Her research focuses on exchange and cultural transfer processes around the Indian Ocean, and more specifically between the Bay of Bengal and the South China Sea, using technological analysis of industries as a means to comprehend sociopolitical transformations, and to reconstruct the impact of long-distance exchange and local resource acquisition on ethnicity and identity construction.
Ian Glover
A leader in the field of Southeast Asian archaeology, Prof. Ian Carvel Glover (24 Apr. 1934, Grange-over-Sands, Lancashire, England — 23 Apr. 2018, Catania, Sicily) was a pioneer archaelogist and educator.

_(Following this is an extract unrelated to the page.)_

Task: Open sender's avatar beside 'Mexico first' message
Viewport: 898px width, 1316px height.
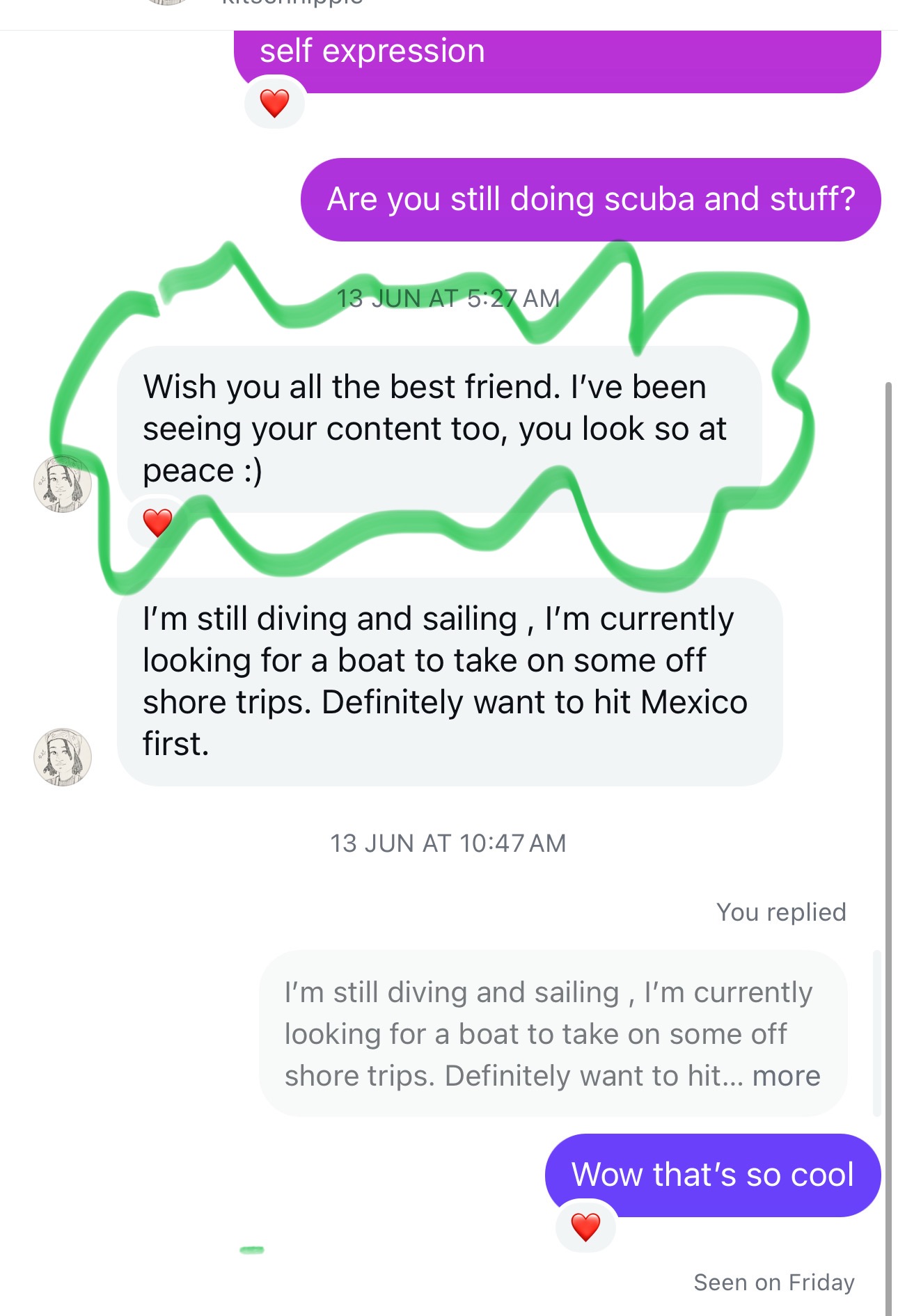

He joined the Institute of Archaeology at UCL, London, and retired in 1996 as Reader in the Archaeology of Southeast Asia. As an archaeologist, he was involved in major field projects in Southeast Asia, starting with excavations in East Timor as part of his PhD fieldwork. In the late 1960s to mid 1970s, Glover excavated the Ulu Leang 1 and 2, and Leang Burung 2 sites in South Sulawesi. In the 1980s, he co-directed with Pisit Charoenwongsa, an excavation of the Ban Don Ta Phet cemetery in west-central Thailand. In the 1990s, he was involved in excavating the Cham period sites of Tra Kieu and Go Cam in central Vietnam.
Ian Glover also played a significant role in establishing organisations to promote research and exchange of information on Southeast Asian archaeology. He was a founding member of the Indonesia Circle at the School of Oriental and African Studies (SOAS) and in 1986, co-founded the European Association of Southeast Asian Archaeologists (EurASEAA) with Peter Bellwood. Glover also served on the editorial board of World Archaeology, and was editor of the Journal of the Indonesia Circle and the Journal of the Siam Society.
In 2020, the book Defining Dvaravati (ed. Anna Bennett and Hunter Watson, DASTA, Chiang Mai, Thailand, ISBN 978−616−215−157−6) was dedicated to him.